Industrial processes take into account this effect in the cooling phase, as residual stresses can develop between fast-cooling and slow-cooling portions of a ceramic products. Rapidly shrinking quartz crystals immersed in the ceramic matrix can rupture or detach, seeding microcracks and increasing brittleness.

Daniele Paganelli developed the Quantification of Transient Quartz (QTQ) method for calculating an apparent volumetric concentration of quartz from the optical dilatometric expansion curve, which is related to the actual quantity of quartz contained in the ceramic body. The numerical technique decomposes the thermal expansion curve as the weighted sum of the characteristic non-linear thermal expansion of the pure quartz from the overall quadratic interpolation of ceramic body expansion between 475°C and 675°C.

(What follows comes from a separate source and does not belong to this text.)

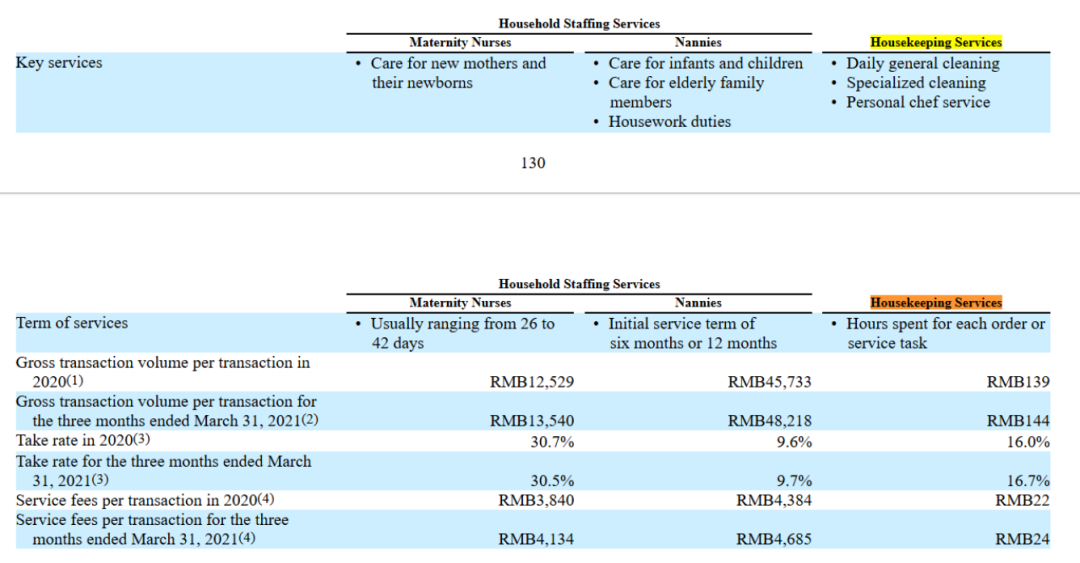
Task: Click the Housework duties bullet
Action: coord(669,122)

Optical Dilatometer measurements on reference samples of pure quartz sand mixed with alumina powder are run in order to verify the method. The use of a contactless measurement technique is mandated by the incoherent nature of the powders. QTQ is then applied to a raw ceramic body with known pre-firing quartz content, which is fired in the Optical Dilatometer and then measured again to verify the effect of prolonged quartz exposure to the glassy phases on its apparent transient quantity.

The QTQ method is now available in Ceramics Genome, the online database and modeling platform developed by ELS. Ceramics Genome directly connects to MDF instruments, backs up all their data and offers an easy web interface for browsing results, plotting and executing powerful mathematical models.

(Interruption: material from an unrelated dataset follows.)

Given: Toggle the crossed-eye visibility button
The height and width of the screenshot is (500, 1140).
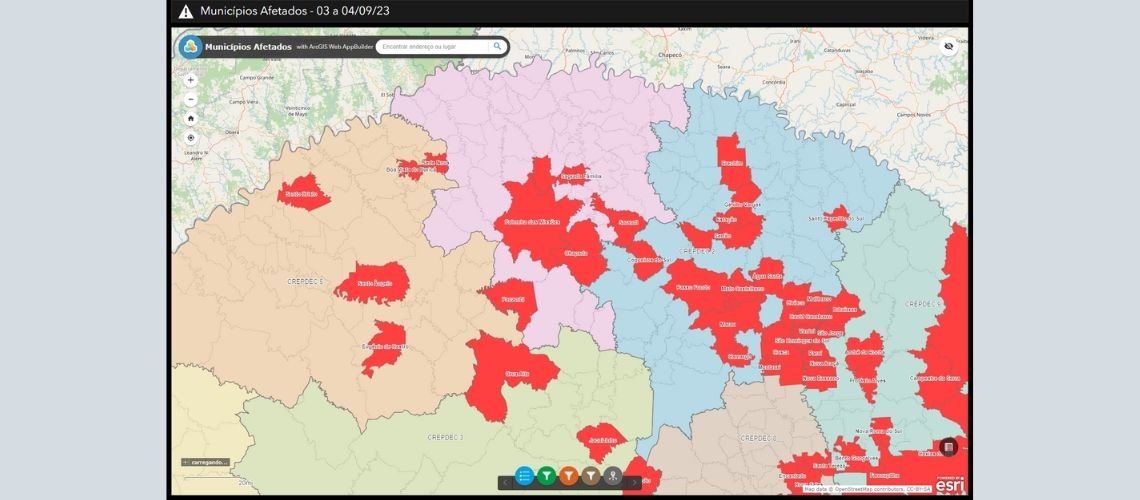Looking at the screenshot, I should 949,46.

This case study shortly presents the four QTQ models:

1. Post-Transition Removal (PTR), a simple linear fitting method weighting the pure quartz expansion curve in the measurement – fast but underestimates low quartz contents.
2. Delayed Smoothing of Quartz (DSQ), a more heavily mathematical method involving the estimation of the smoothing of the pure quartz curve caused by variable quartz granulometry.
3. Linear Combination of Granulometries (LCG), combining measured expansion curves of pressed quartz powders of 2 or 3 different granulometries.
4. DSQ and LCG can be combined together, obtaining the DSCG (Delayed Smoothing of Combined Granulometries), where the curve to be smoothed is no longer that of pure quartz, but a combination of curves of different granulometries that is itself optimized in the process.

This case study applies PTR and DSCG on a porcelain tile body that was tested before and after firing, extracting its quartz content. A previous XRD analysis showed 42% of quartz in the green body.

Post transition removal consists in performing a linear regression between 620-720°C, right after the quartz transition but largely before any glass transition, obtaining the α coefficient of the material excluding the quartz contribution. This linear component of the expansion curve is shown as the green line of the following plot. The model (violet) adds the fractional quartz curve (yellow), which is fitted in order to better reproduce the real measurement (blue).

The PTR estimation is 38% of quartz (34% volumetric), against 42% found by the XRD. The Delayed Smoothing of Combined Granulometries (DSCG) finds a better fit and result, with 43.9% of quartz (39.4% volumetric). The linear combination of 2 granulometries assings 19% to the thinner fraction.

After firing the apparent quartz content drops to 23% (20% volumetric) with 100% attributed to the thinner component.